Okay, maybe they weren't concerned about what to do now because they had just done the thing a mere 33 days earlier.  But even so, Pope John Paul XXIII, who was my mother's favorite pope, was only around doing the pope thing for five years, one of which he was suffering with cancer.

The thing that's different is that he's still there, which should make it easier; after all, if there's an emergency in the Catholic church (and what on earth would that be?) I don't think he'd mind a knock on the door for a consultation.  This way, if anyone forgets the Church's view on gay marriage or birth control, he could just remind us all.

To my mind, a world without a Pope isn't that different than a world with a Pope.  It's not like the church is going to change it's mind on anything.  Maybe those folks at the Vatican would get to squirrel away a little more savings, not having to feed and clothe the guy, pay for trips to places where he blesses people.  Except they are going to have to continue to feed and clothe the guy, just not in the place the pope lives.

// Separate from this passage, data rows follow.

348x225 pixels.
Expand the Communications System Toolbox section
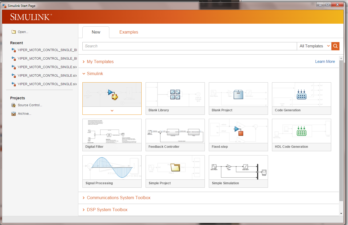[x=118, y=198]
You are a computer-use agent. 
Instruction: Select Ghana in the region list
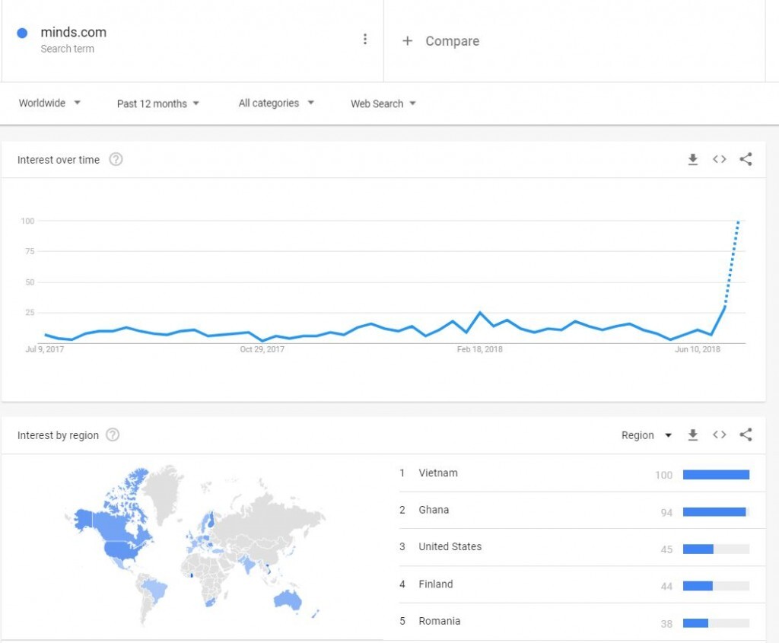point(434,510)
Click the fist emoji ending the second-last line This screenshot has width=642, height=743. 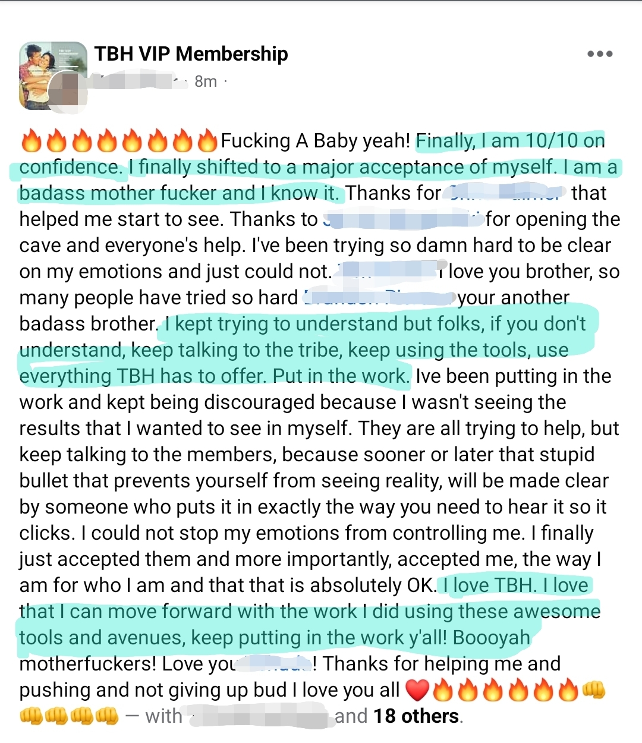coord(593,690)
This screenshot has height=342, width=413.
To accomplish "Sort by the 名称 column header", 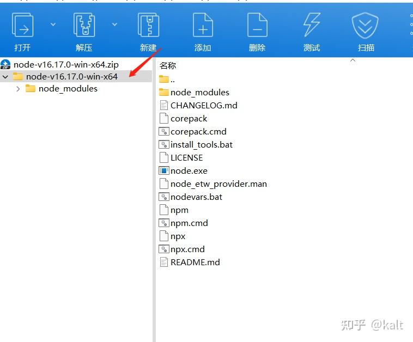I will coord(167,65).
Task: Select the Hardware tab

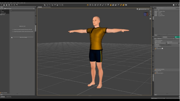Action: click(157, 45)
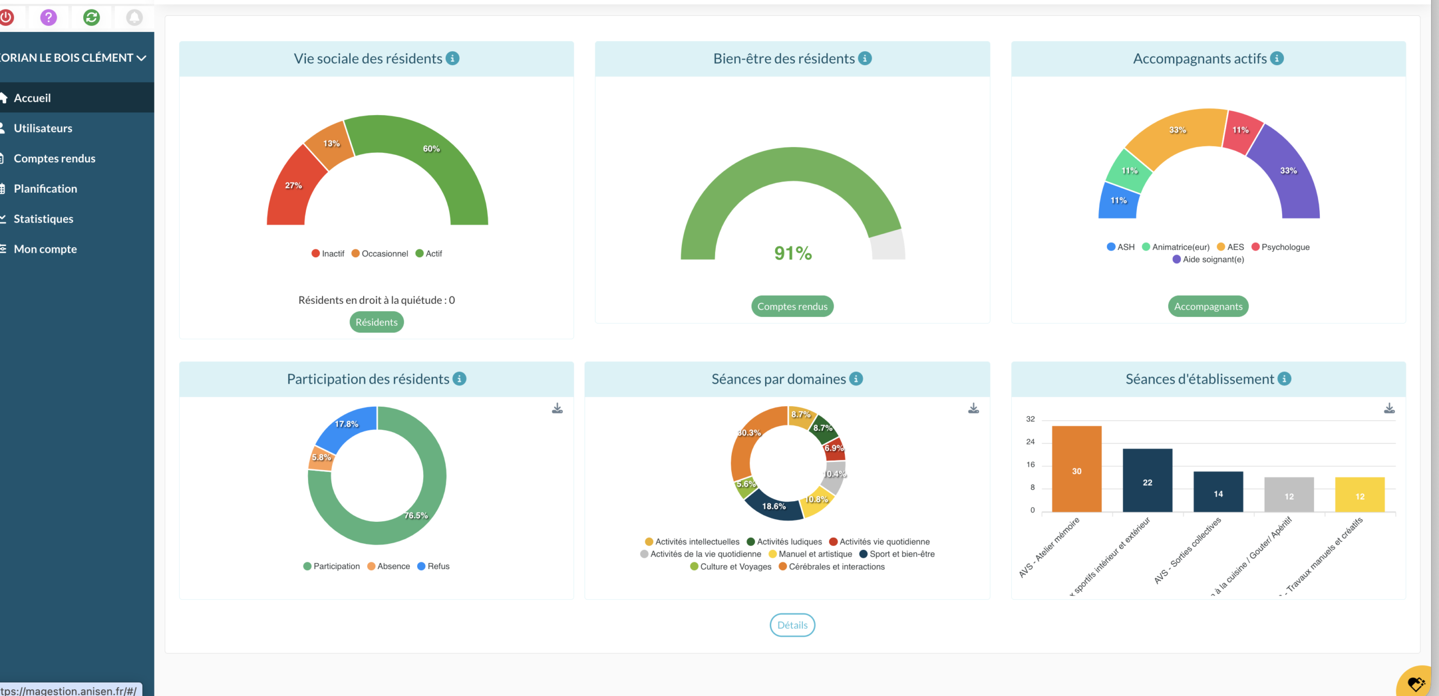Open the purple help question icon
Viewport: 1439px width, 696px height.
pyautogui.click(x=49, y=17)
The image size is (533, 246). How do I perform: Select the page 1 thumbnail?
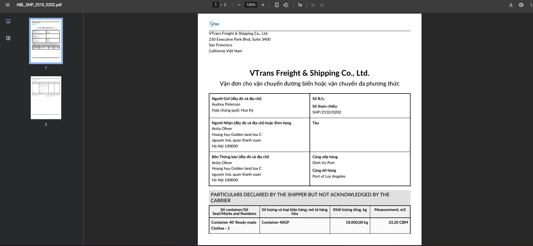click(x=46, y=41)
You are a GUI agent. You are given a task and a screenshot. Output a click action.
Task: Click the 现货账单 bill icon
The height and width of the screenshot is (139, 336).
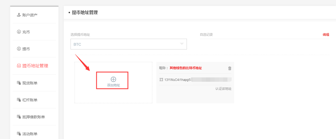point(19,83)
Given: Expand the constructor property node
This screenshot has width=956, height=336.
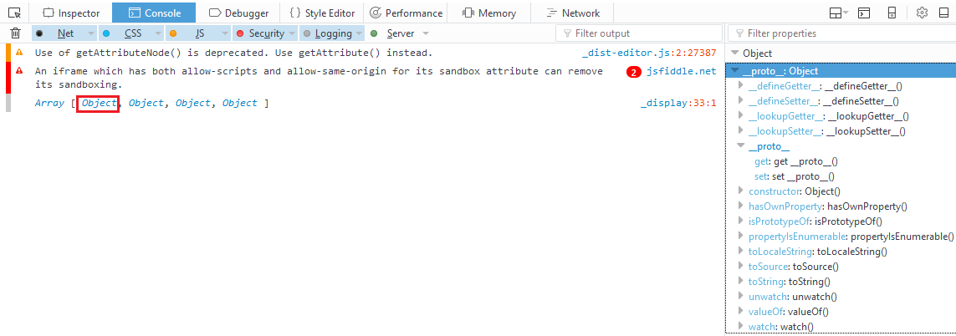Looking at the screenshot, I should [740, 191].
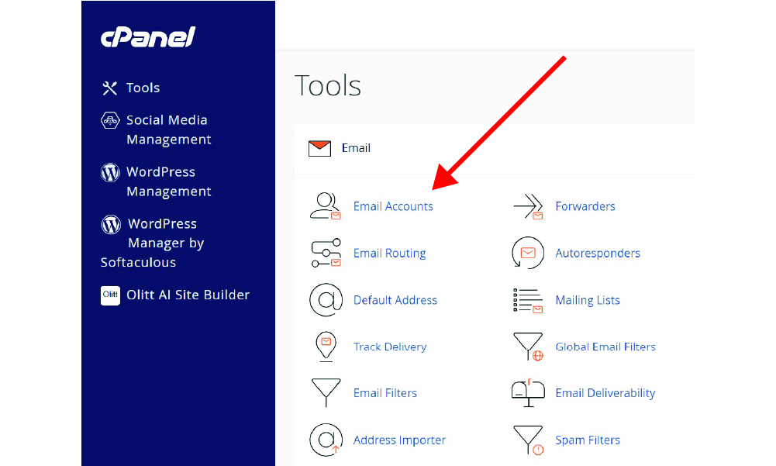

He's going to be living some twenty miles away.  Yes, that's right.  And other than not having to work, he is going to be maintaining the same style to which he has become accustomed.  In fact, after his last official act yesterday, the ex-pope was helicoptered out.  When I heard that, I imagined he was going to be taking a short vacation before settling in to retirement.  But no, he was being helicoptered out to his new residence, 20 miles away.

At least he went out with the same relevance the Catholic Church has exercised in my considerable lifetime.  Screw the fuel, and maybe they could have fed a few starving Romans with the cost of the trip, but, hey, it's the Pope.  I mean, the ex-pope.

On the other hand, let's give credit for knowing when to step down.  There's an old Catholic on a bench in Washington that would do well to follow the ex-pope's example.